The OptimalTreeRegressor is used for training Optimal Regression Trees. In addition to the shared parameters, these learners also support the shared regression parameters as well as the following parameters.

#### regression_sparsity

regression_sparsity specifies whether to use linear regresssion predictions in the leaves of the tree. The default value is 0 indicating only a constant term will be used for prediction. Set to :all to fit a linear regression in each leaf.

#### regression_lambda

regression_lambda is a non-negative Real that controls the amount of regularization used when fitting the regression equations in each leaf. The default value is 0.01.

#### regression_features

regression_features specifies the set of features that can be used in the for linear regression in each leaf. With the default value of :all, there is no restriction on which features can be included. If you would like to restrict the linear regression to a subset of the features in the data, you can specify the set of feature indices that are permitted in the regression.

#### regression_cd_algorithm

regression_cd_algorithm controls the coordinate-descent algorithm used to fit the linear regression equations in each leaf. The default value is :covariance, but in scenarios where the number of features is small you might achieve faster training by setting this parameter to :naive.

#### regression_weighted_betas

regression_weighted_betas specifies the regularization scheme to use for the linear regression equations. With the default value of false, the regularization penalty is simply added across each leaf in the tree, meaning that smaller leaves are more likely to have simpler regression equations. When set to true, the regularization penalty is weighted by the number of points in each leaf, so that the complexity of the linear regressions is not restricted by the size of the leaf.
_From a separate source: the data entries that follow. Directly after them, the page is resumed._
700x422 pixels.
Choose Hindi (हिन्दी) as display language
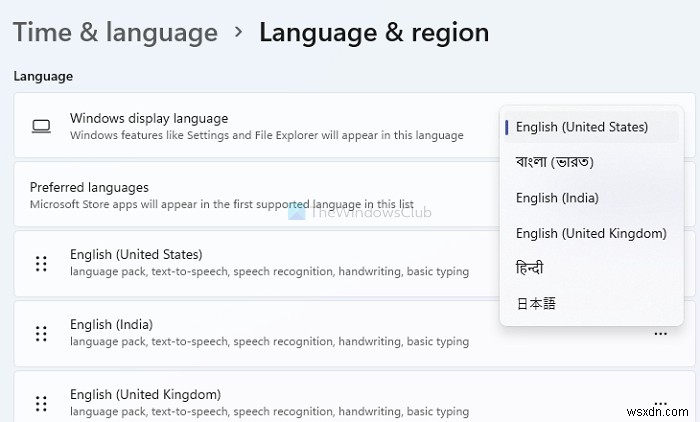pyautogui.click(x=530, y=268)
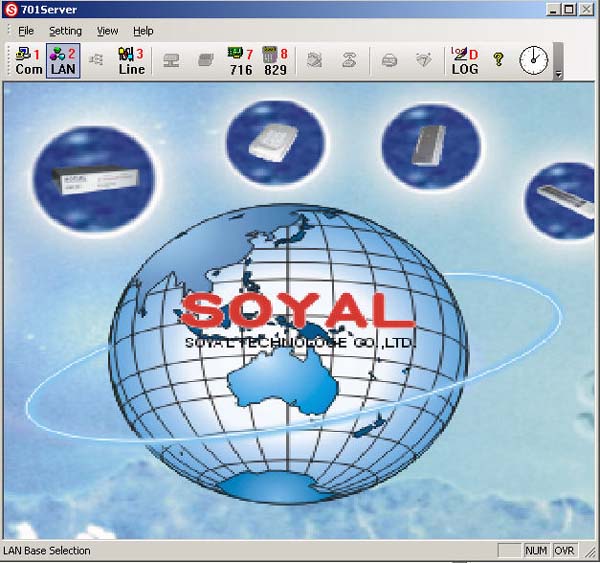600x563 pixels.
Task: Select the 829 controller icon
Action: click(275, 61)
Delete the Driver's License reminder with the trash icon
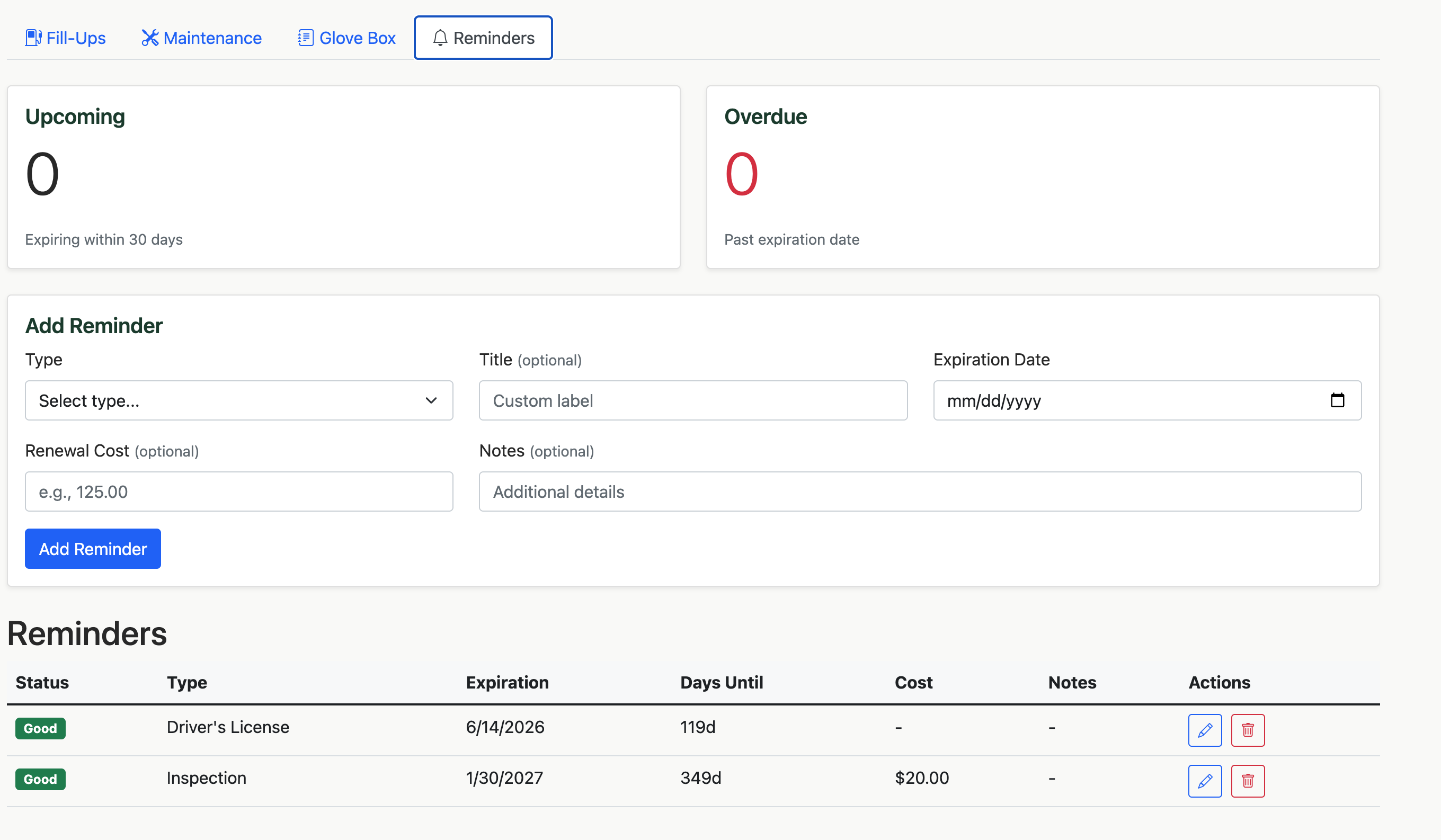Screen dimensions: 1441x840 click(x=1248, y=730)
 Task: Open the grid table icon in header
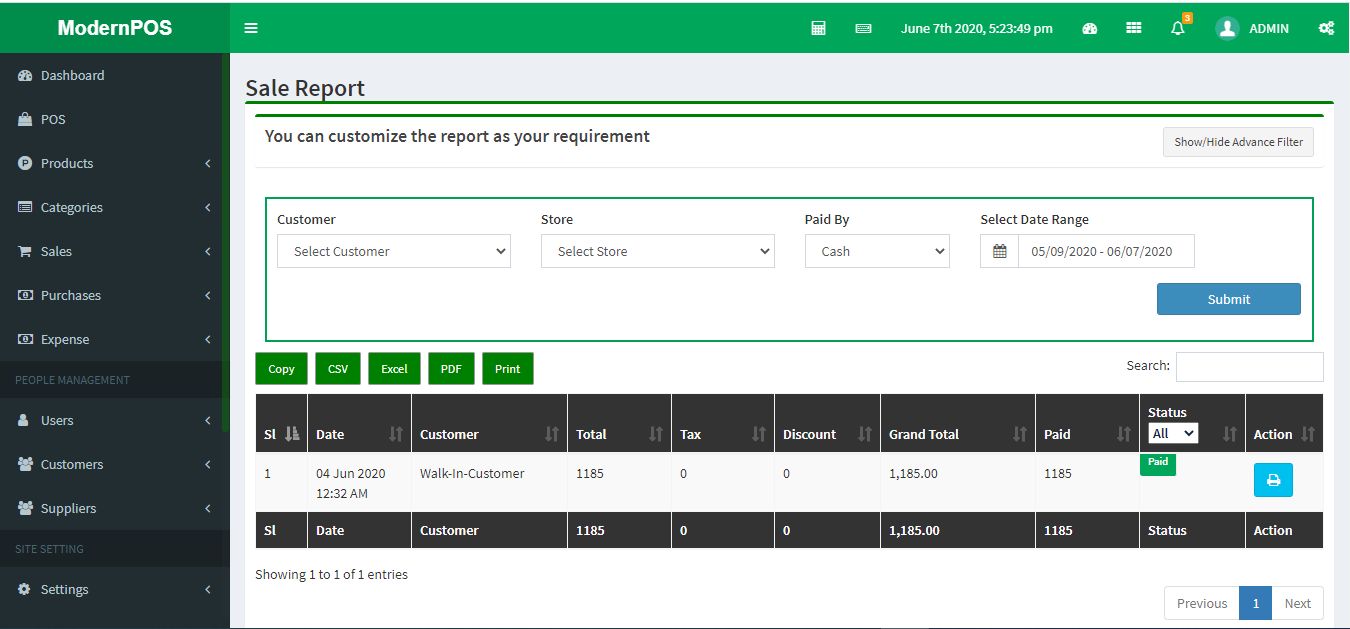(1133, 28)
It is recommended to set this paramater to true in prescription problems with linear regression in the leaves so that the tree is not penalized for any additional splitting that is needed to refine prescriptions. In other applications, the default value is usually fine.

## Survival Learners

The OptimalTreeSurvivor is used for training Optimal Survival Trees. In addition to the shared parameters, these learners also support the following parameters.

#### death_minbucket

death_minbucket is similar to minbucket, except it specifies the number of non-censored observations that are required in each leaf.

The default value is 1. As with minbucket, we recommend raising this value only if you notice undesirable behavior in the fitted trees.

## Prescription Learners

OptimalTreePrescriptionMinimizer and OptimalTreePrescriptionMaximizer are used to train Optimal Prescriptive Trees. The learner you should select depends on whether the goal of your prescriptive problem is to minimize or maximize outcomes.

These learners support all parameters of OptimalTreeRegressor, the shared prescription parameters, and the following parameters.

#### treatment_minbucket

treatment_minbucket is similar to minbucket, except it specifies the number of points of a given treatment that must be in a leaf in order for that leaf to prescribe this treatment. For instance, if treatment_minbucket is 10, then there must be 10 points of treatment A in a leaf before the leaf is allowed to consider treatment A for prescription.

The default value is 1. As with minbucket, we recommend raising this value only if you notice undesirable behavior in the fitted trees.